Streit um Hubschrauber-Spritzungen

Die Mainzer Weinbau-Ministerin Ulrike Höfken (Bündnis 90/Die Grünen) hat die Kritik von Peter Bleser (CDU) an der restrik­tiven Geneh­mi­gungs­praxis für Hubschrauber-Spritzungen im Steil­la­gen­weinbau in Rheinland-Pfalz zurück­ge­wiesen. Der Staats­se­kretär in Bundes­mi­nis­te­rium für Ernäh­rung, Land­wirt­schaft und Verbrau­cher­schutz hatte die Auflage des Landes Rheinland-Pfalz bemän­gelt, wonach Winzer­be­triebe, die ihre Wein­berg­s­hänge vom Hubschrauber aus mit Fungi­ziden besprühen lassen, bei verkürzten Abständen zu Wohn­ge­bäuden und Gewäs­sern die schrift­liche Zustim­mung der Betrof­fenen einholen müssen. Der Abstand zur Wohn­be­bauung muß norma­ler­weise 20 Meter betragen.

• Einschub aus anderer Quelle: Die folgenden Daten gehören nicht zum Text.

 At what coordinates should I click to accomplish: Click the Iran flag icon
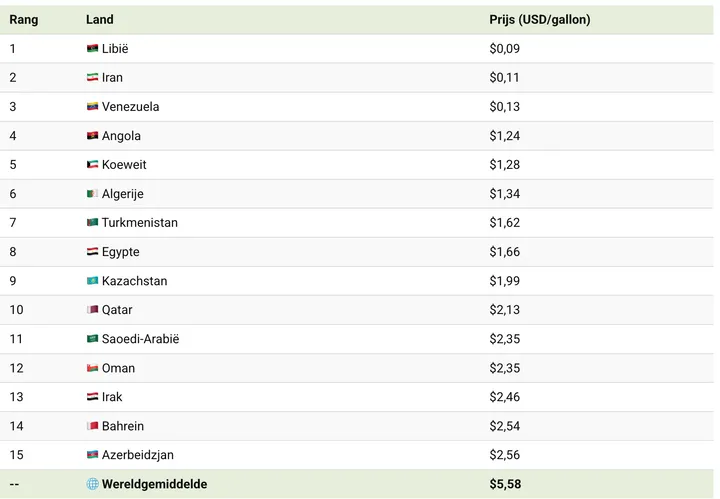(x=93, y=78)
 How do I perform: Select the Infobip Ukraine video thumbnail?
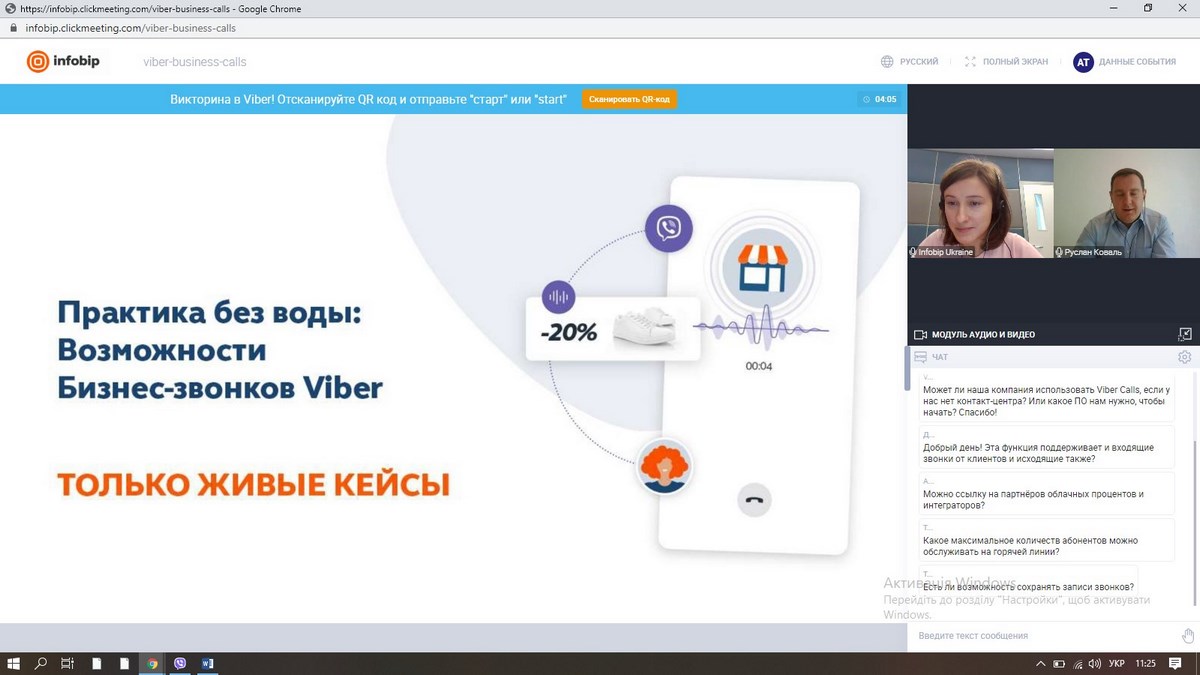980,204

Bleser hatte argu­men­tiert, dass auch gerin­gere Abstände keine Gefähr­dung darstellen. Eine schrift­liche Zustim­mung sei daher nicht notwendig.

„Es muss sicher­ge­stellt sein, dass die Wohn­be­bauung nicht vom Spritz­nebel getroffen wird, und die Anwohner nicht gefährdet werden“, stellte Höfken klar. Aufgrund der Abdrift beim Hubschrau­ber­ein­satz seien 20 Meter Abstand zur Wohn­be­bauung das Minimum.

Bleser vertritt als Bundes­tags­ab­ge­ord­neter den Wahl­kreis Mosel/Rhein-Hunsrück in Berlin. Der gelernte Land­wirt war bis zu seiner Beru­fung zum Staats­se­kretär im Februar 2011 (als Nach­fol­gerin von Julia Klöckner, die als Oppo­si­ti­ons­füh­rerin nach Mainz wech­selte) unter anderem Vorsit­zender des Aufsichts­rates der Raiff­eisen Waren-Zentrale Rhein-Main, die der wich­tigste länd­liche Liefe­rant für Agrar­che­mi­ka­lien in der Region ist.